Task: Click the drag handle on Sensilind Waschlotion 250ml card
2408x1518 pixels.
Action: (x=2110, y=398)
---
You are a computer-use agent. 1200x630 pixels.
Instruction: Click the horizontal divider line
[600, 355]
==
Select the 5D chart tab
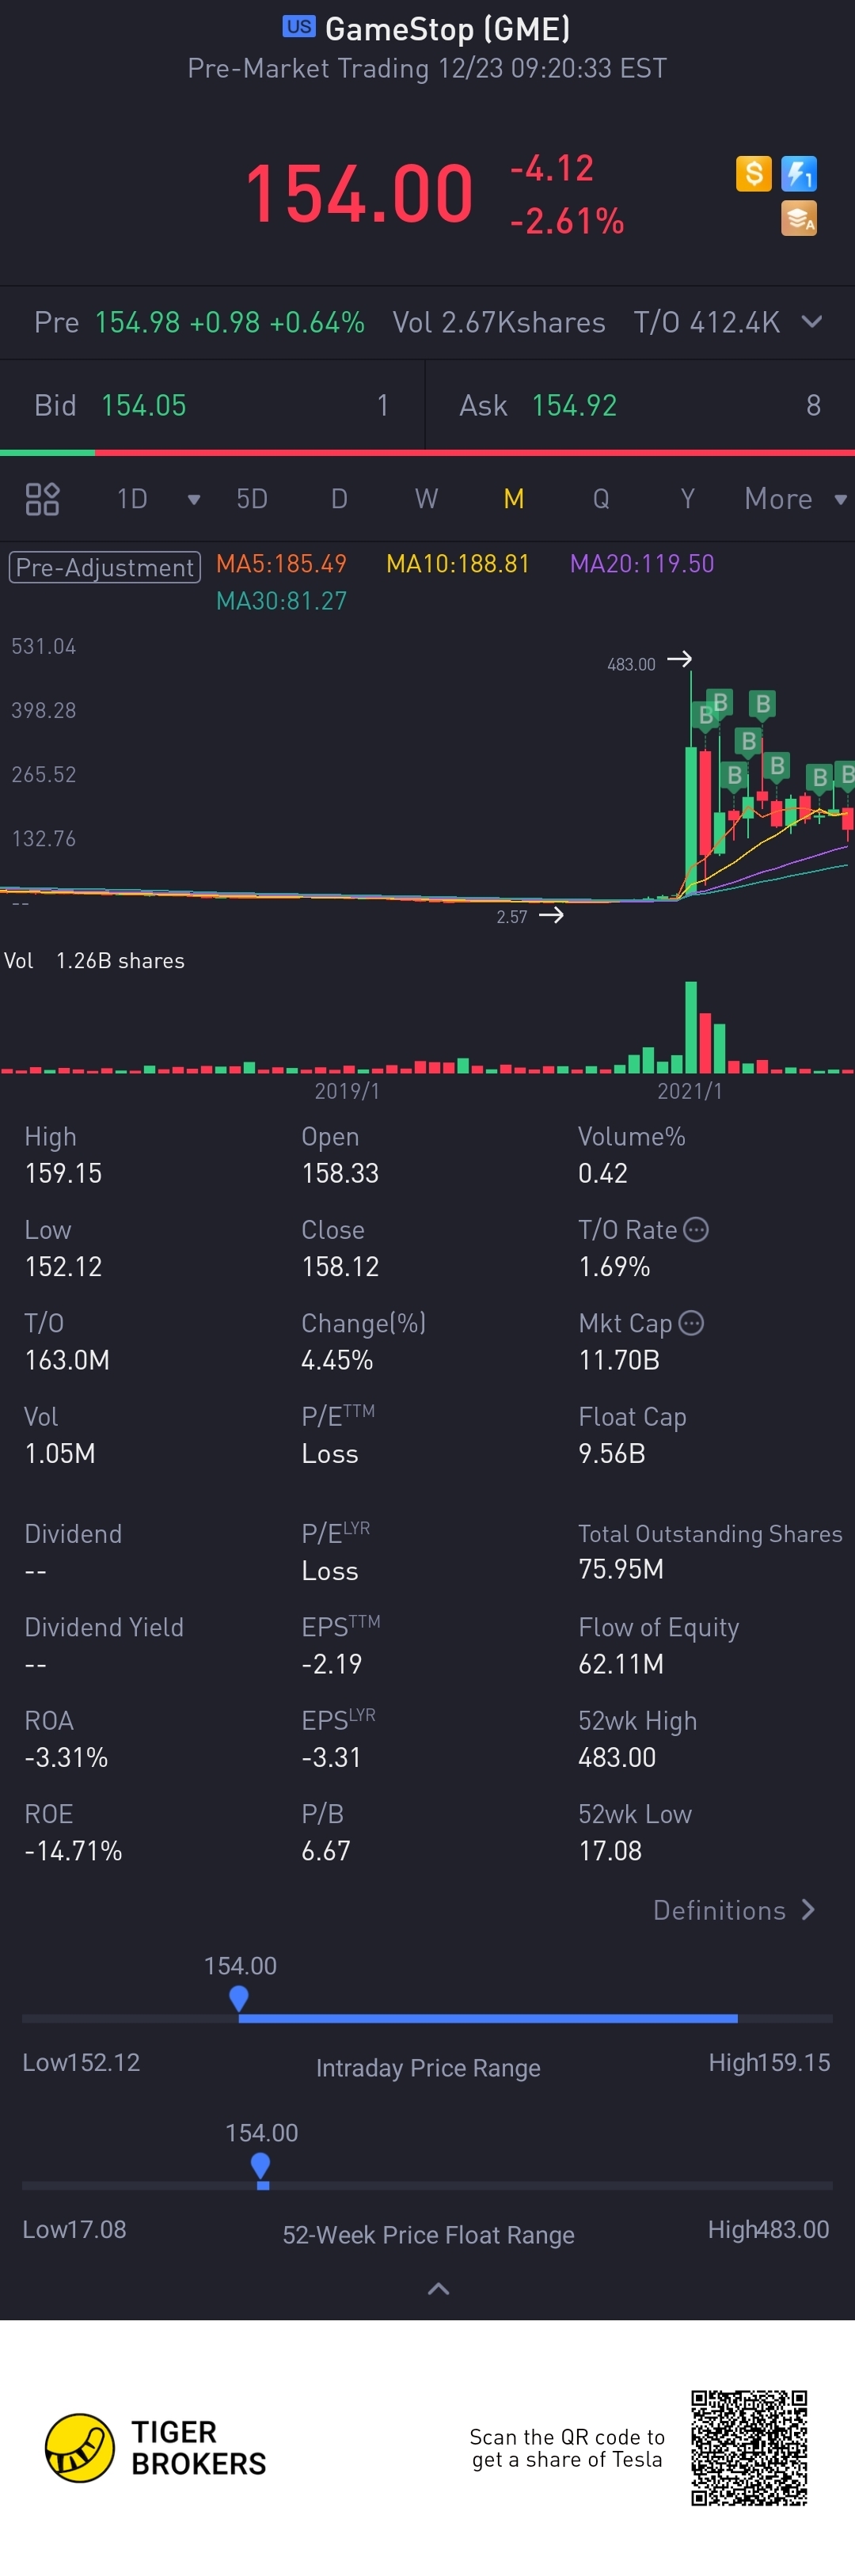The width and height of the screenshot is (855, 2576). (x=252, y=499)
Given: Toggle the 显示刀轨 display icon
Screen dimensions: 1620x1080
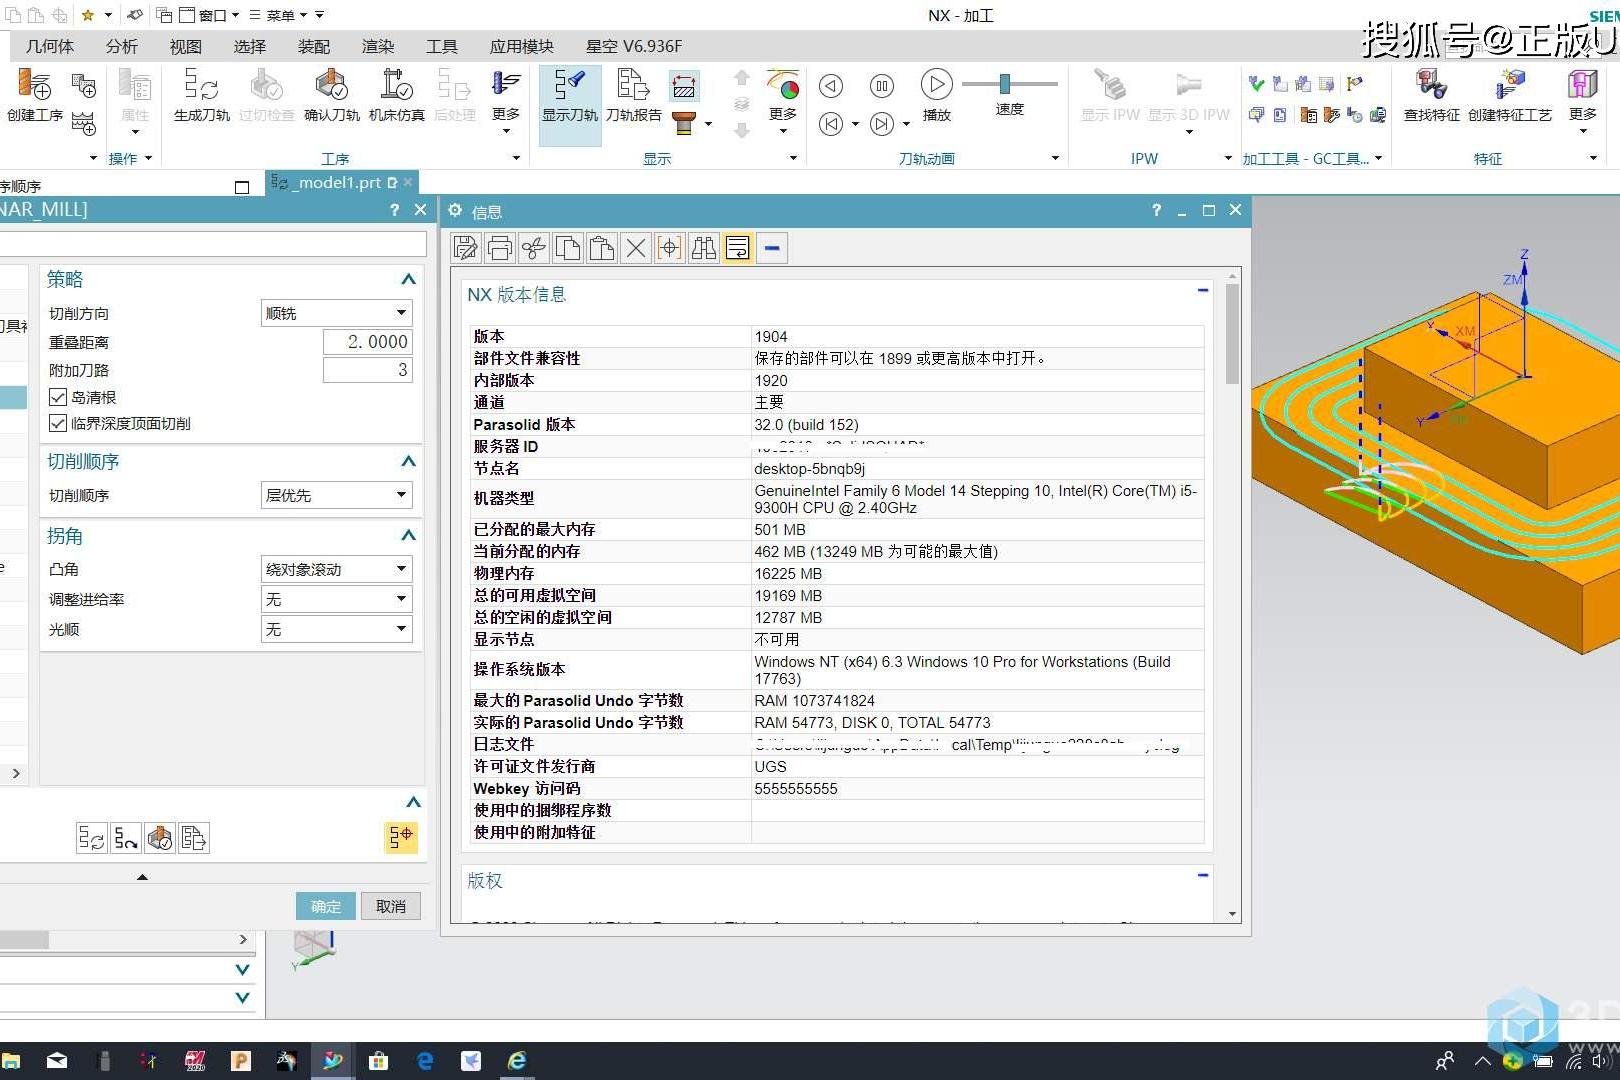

> DIRECTIONS
Put the lines of the listing from the line with "Task: Click the" up to and including the line with "Action: (x=2110, y=398)" into a Markdown table with the columns Row and Text, numbering each row and leaving out any blank lines.

> RESPONSE
| Row | Text |
|---|---|
| 1 | Task: Click the drag handle on Sensilind Waschlotion 250ml card |
| 2 | 2408x1518 pixels. |
| 3 | Action: (x=2110, y=398) |